**** Supplied data ****

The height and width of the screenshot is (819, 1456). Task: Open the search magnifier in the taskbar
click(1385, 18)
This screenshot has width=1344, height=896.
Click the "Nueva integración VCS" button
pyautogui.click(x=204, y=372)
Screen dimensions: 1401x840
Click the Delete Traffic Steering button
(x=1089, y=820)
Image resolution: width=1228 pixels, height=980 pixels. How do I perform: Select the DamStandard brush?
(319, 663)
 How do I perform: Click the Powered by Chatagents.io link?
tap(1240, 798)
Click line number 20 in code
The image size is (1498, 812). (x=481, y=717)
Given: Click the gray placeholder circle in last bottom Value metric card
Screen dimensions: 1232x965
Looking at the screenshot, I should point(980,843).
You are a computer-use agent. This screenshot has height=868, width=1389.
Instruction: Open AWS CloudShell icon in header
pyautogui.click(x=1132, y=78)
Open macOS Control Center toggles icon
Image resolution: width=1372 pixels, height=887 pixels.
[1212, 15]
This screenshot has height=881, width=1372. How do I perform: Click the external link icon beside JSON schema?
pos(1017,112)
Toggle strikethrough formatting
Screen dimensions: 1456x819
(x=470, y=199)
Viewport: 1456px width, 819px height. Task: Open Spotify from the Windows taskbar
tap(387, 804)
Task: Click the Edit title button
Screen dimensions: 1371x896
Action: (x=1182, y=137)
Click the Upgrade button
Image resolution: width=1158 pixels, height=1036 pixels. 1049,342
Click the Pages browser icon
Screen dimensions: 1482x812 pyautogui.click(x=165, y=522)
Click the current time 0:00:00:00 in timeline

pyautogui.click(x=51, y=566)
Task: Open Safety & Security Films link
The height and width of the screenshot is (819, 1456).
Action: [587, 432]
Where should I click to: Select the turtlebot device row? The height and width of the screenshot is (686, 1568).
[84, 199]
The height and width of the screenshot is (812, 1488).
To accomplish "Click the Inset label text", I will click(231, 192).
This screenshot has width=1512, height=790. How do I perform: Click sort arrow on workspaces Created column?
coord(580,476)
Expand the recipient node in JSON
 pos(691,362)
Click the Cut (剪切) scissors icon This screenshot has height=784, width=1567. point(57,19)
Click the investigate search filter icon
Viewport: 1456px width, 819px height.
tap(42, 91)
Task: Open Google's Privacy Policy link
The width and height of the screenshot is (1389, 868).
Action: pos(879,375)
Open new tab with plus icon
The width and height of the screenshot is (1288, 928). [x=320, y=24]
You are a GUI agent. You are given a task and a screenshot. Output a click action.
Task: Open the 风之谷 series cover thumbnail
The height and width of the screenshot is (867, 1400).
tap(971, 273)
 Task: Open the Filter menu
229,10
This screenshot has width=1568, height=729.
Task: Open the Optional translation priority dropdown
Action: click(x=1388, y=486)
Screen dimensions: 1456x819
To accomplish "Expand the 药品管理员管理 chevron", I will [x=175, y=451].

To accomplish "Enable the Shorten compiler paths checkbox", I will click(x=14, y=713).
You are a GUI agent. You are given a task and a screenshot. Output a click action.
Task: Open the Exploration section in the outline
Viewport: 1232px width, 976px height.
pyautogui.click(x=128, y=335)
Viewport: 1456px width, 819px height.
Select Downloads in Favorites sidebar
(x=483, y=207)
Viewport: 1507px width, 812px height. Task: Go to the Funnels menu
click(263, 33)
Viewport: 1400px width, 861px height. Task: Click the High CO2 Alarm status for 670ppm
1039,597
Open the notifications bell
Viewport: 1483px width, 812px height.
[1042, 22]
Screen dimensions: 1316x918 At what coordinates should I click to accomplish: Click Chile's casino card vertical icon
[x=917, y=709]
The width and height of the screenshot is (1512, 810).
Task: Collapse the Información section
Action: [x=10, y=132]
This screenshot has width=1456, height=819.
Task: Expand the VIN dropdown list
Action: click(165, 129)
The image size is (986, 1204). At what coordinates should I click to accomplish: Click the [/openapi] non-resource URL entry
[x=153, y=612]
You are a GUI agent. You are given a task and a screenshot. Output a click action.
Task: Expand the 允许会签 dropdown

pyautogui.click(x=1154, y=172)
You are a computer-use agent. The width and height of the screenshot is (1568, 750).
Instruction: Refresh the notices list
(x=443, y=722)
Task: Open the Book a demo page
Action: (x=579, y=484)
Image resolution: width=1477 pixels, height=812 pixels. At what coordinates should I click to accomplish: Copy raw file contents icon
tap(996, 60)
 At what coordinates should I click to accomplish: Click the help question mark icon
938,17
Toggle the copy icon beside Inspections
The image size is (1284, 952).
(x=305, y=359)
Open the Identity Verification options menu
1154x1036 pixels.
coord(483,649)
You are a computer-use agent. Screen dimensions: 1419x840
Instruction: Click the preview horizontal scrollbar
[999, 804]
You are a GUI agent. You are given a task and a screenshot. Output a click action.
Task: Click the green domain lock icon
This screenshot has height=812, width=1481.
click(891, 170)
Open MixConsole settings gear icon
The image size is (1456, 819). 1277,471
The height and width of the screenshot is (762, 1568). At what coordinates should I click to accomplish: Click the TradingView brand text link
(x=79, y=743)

****

Where in the records does the string "will" appear? Copy every line that has it.

## Exercise output
To accomplish "Click the Inset label text", I will click(231, 192).
To accomplish "Expand the 药品管理员管理 chevron", I will [x=175, y=451].
To accomplish "Enable the Shorten compiler paths checkbox", I will click(x=14, y=713).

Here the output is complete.